ERC Advanced Grant pour Daniel Choquet
Après Nano-Dyn-Syn en 2009 et ADOS en 2014, il a été primé pour son projet de recherche Dyn-Syn-Mem qui a pour objectif de comprendre la dynamique et les rôles fonctionnels de la plasticité synaptique dans les phénomènes de mémoire.
En associant des approches de microscopie à très haute résolution, de biologie cellulaire, de physiologie et de comportement, ce projet apportera une vue nouvelle sur les bases cellulaires de l’apprentissage.
Explications (en anglais)
Activity-dependent plasticity of synaptic transmission together with refinement of neural circuits connectivity are amongst the core mechanisms underlying learning and memory. While there is already extensive knowledge on some of the mechanisms of synaptic plasticity, fundamental questions remain on the dynamics of the underlying molecular events and the functional roles of various forms of synaptic plasticity in information processing, learning and behavior.
We previously uncovered basic features of glutamate receptor movements and their role in excitatory synaptic transmission. Our new ground-breaking objectives are: 1) to uncover, in a physiological context, the dynamic mechanisms through which synapses modulate their strength in response to neuronal activity by integrating on different space and time scales the properties of receptor traffic pathways and associated stabilization mechanisms, 2) to use our knowledge and innovative tools to interfere with these trafficking mechanisms in order to decipher the specific roles of different forms of synaptic plasticity in given brain functions and behavioral tasks.

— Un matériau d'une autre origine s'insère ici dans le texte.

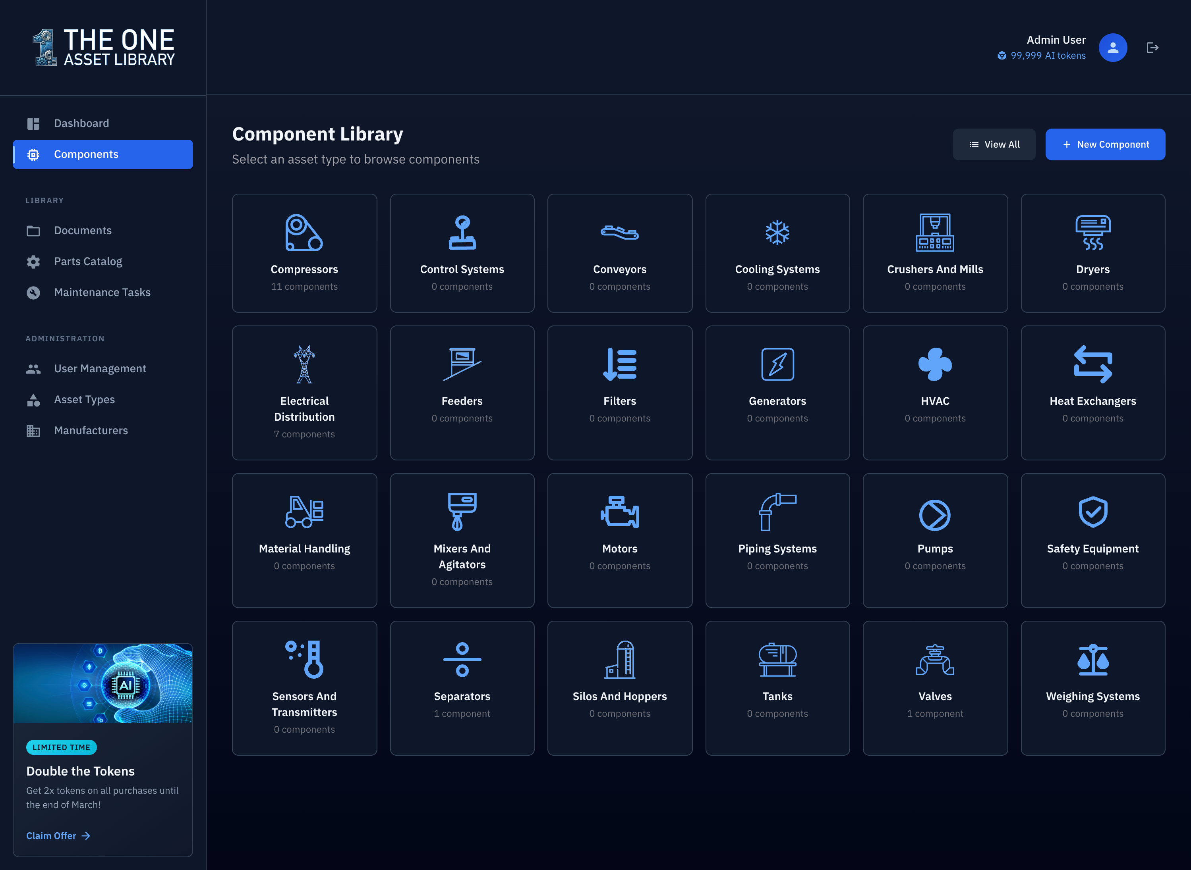Switch to the Maintenance Tasks section
Viewport: 1191px width, 870px height.
[102, 292]
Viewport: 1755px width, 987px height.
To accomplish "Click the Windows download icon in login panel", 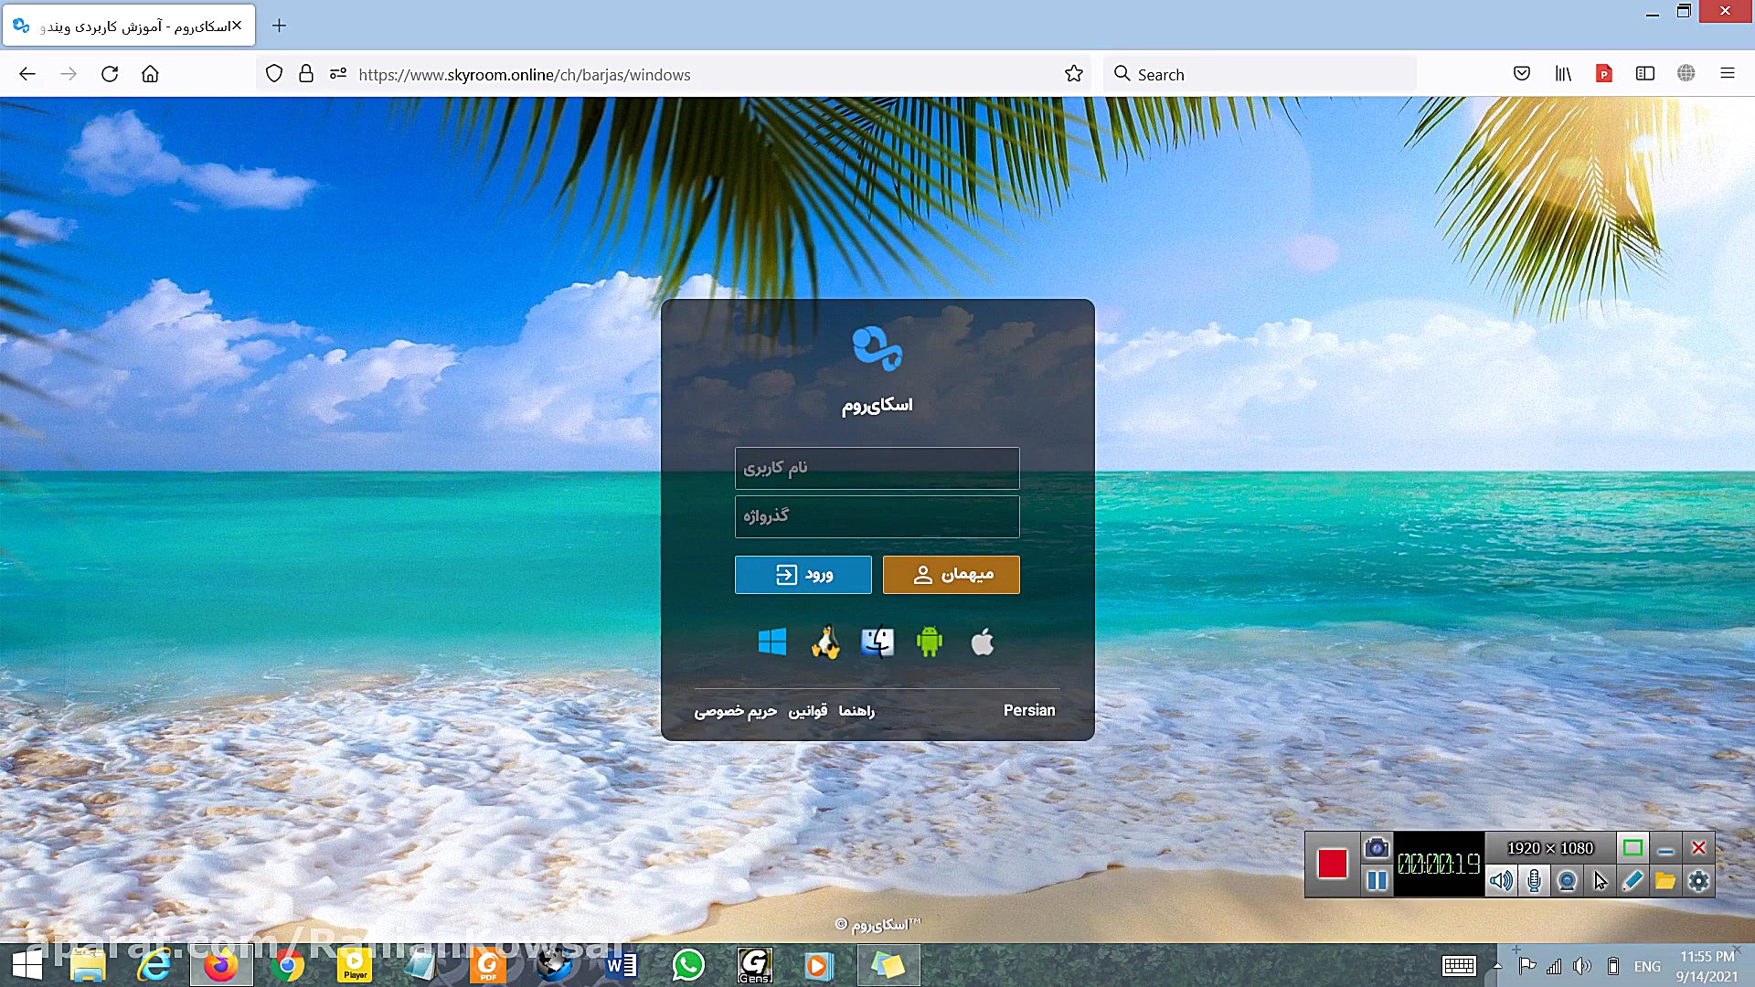I will tap(771, 642).
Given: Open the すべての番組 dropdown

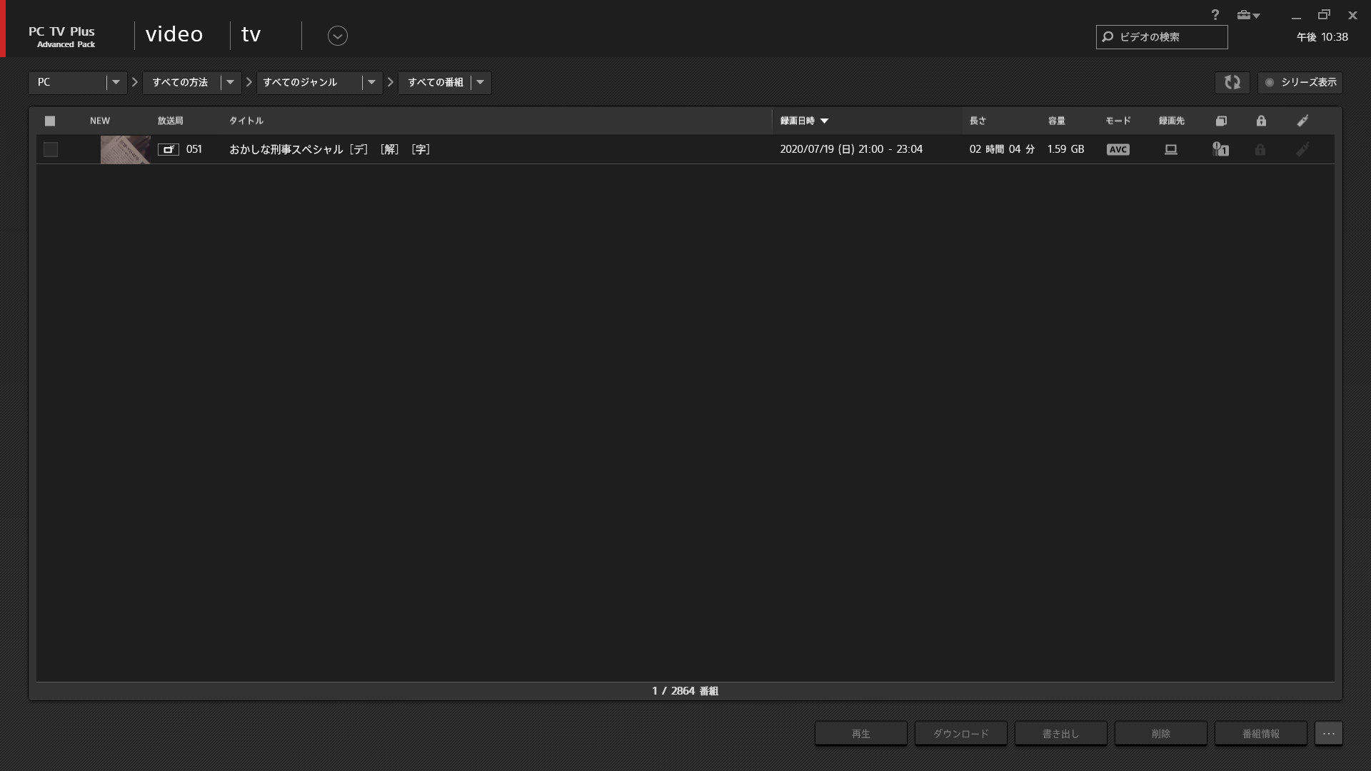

For this aim, I lead a team of neurobiologists, physicists and chemists with a collaborative record of accomplishment. We will combine imaging, cellular neurobiology, physiology and behavior to probe the mechanisms and roles of different forms of synaptic plasticity.
New in tissue high-resolution imaging combined with innovative molecular reporters and electrophysiology will allow analysis of receptor traffic during short and long-term synaptic plasticity in physiological conditions. We will probe the interplay between activity-dependent changes in synaptic strength and circuit function with new photo-activable modifiers of receptor traffic with an unprecedented time and space resolution. Use of these tools in vivo will allow identifying the roles of synaptic plasticity in sensory information processing and the various phases of spatial memory formation.